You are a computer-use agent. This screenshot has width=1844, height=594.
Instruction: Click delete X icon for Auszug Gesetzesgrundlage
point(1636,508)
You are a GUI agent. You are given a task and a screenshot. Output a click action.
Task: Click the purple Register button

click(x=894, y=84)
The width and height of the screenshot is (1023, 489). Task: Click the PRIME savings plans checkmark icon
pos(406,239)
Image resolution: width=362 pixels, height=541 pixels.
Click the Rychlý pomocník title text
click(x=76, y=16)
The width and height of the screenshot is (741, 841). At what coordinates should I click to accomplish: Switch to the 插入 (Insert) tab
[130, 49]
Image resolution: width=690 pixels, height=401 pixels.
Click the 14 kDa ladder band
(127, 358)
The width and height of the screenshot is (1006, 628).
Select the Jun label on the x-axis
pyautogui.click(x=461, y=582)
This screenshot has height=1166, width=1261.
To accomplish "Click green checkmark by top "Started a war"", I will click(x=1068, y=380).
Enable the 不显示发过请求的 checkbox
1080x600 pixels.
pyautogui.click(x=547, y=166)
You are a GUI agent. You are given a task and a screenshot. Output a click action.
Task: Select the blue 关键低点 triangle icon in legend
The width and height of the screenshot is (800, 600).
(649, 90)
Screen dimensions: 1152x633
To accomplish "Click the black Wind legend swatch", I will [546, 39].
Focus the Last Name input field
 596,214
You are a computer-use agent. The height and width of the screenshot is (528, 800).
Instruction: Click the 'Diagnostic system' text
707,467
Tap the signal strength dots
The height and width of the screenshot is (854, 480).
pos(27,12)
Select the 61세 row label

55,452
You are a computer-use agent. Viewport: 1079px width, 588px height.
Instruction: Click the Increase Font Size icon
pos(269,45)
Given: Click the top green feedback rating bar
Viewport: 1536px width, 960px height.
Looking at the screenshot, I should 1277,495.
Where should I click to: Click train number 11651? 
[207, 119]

++++++++++++++++++++

> _Directions for this task_
Only lines that contain "legend" are needed, so copy each of them from the data.

> _Task response_
Task: Select the blue 关键低点 triangle icon in legend
To accomplish "Click the black Wind legend swatch", I will [546, 39].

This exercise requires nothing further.